On the face of it, the list of services that IFAs provide for their clients is long. Many sell their services with an emphasis on financial planning. They help you set goals, give you financial counselling, set up a financial plan, assess your risk profile, do tax planning and review your plan every year.

But if you drill down into what these mean, you may find that they use a tool to assess your risk, usually provided by a third party. This might be a question of helping you pick one of eight different risk profiles.

Setting a goal will mean they ask you what your required retirement income is versus your desired income. These aren't difficult figures to calculate yourself if you really put your mind to it.

'Tax planning' in most cases will come down to telling you to invest regularly in an individual savings account (Isa) or a self-invested personal pension (Sipp). Tax planning that is worth paying for should be more than 'use Isas and Sipps'. Any fool can get that information from the internet.

A service often not on the list, however, is investment management. Very few advisers will talk to you about investment post-RDR. The reason, I'm told by Nick Blake, head of retail UK at Vanguard, is that investment advice has previously taken up 80 per cent of their time.
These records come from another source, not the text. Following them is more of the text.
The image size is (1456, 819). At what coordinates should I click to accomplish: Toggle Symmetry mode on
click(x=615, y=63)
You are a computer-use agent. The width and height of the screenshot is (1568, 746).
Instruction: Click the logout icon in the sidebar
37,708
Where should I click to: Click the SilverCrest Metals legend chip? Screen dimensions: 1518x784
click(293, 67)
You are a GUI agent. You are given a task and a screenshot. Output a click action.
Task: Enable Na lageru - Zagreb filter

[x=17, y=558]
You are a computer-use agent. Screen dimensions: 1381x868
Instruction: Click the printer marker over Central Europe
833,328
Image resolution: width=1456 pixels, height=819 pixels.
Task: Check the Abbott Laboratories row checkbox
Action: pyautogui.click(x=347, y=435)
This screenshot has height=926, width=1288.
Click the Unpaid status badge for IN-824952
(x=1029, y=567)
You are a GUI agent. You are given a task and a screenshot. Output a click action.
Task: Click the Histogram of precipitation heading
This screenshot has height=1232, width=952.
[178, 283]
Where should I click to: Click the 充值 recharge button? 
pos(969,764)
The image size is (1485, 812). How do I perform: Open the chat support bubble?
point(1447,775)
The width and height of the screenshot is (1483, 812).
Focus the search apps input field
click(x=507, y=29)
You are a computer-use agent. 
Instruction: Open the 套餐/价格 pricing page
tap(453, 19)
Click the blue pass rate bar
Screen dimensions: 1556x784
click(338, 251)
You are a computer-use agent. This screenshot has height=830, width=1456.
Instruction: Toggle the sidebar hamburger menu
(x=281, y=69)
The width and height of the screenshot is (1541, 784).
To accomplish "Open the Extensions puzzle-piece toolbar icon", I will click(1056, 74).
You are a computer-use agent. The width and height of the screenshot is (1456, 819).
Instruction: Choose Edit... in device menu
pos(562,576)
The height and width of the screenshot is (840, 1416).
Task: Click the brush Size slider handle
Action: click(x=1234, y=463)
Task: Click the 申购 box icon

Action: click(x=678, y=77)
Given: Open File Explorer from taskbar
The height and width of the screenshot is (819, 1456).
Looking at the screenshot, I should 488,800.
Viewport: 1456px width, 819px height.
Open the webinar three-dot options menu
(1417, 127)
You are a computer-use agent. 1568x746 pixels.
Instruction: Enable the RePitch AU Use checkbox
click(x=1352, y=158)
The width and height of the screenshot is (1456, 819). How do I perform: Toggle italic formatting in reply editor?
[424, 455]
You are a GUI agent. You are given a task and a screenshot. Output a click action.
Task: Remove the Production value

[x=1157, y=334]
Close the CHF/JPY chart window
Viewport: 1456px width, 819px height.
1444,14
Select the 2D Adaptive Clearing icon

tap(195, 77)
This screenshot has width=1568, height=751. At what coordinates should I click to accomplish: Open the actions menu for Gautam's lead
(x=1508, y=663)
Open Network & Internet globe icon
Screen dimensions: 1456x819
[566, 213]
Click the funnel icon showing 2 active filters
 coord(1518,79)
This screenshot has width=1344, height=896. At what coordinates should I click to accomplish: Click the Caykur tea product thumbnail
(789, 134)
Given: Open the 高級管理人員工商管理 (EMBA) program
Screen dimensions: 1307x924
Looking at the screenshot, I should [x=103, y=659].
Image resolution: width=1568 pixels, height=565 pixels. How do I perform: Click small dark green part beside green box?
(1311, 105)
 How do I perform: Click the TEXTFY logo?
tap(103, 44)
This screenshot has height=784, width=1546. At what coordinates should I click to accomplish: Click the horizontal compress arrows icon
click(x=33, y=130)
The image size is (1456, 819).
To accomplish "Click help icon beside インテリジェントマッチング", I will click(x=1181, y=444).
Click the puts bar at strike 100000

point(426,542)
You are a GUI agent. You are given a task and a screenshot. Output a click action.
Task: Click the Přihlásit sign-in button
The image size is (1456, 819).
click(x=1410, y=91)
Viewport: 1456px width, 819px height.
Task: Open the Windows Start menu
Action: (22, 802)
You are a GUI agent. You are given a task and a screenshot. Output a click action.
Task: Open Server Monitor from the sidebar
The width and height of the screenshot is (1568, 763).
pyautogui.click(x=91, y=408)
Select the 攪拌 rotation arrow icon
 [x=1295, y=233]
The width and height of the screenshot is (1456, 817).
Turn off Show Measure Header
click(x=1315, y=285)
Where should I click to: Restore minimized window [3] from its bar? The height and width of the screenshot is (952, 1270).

Investment management is farmed out to another firm, who may also take 1 per cent for putting together a portfolio of risk profiled funds, managed by a set of fund managers who may also take 1 per cent.

In a world when most people don't need high-end tax planning and financial advisers are outsourcing the investment selection, consumers should be questioning the value of financial advice.

If I was going to take financial advice, I would want to be sure I was getting value for money. Armed with this information, the first question I would ask an IFA is: "How are you going to save me money?"

A good financial adviser - and there are many out there - will make an effort to demonstrate how he can save you money by using cheaper investment platforms and lower cost products, and throw investment ideas into the mix. Many decent advisers take a fee that is much less than 1 per cent - Alan Steel Asset Management, for example, takes 0.5 per cent. Others such as Candid Financial Advice give examples on their website of how they saved clients money.

Of course, many investors may still need to take specialist advice for complex tax planning, once they have attained significant levels of wealth. But taking financial advice simply because you need someone to set some goals, give you a sense of discipline and hold your hand when markets fall is not worth 26 per cent of your retirement income.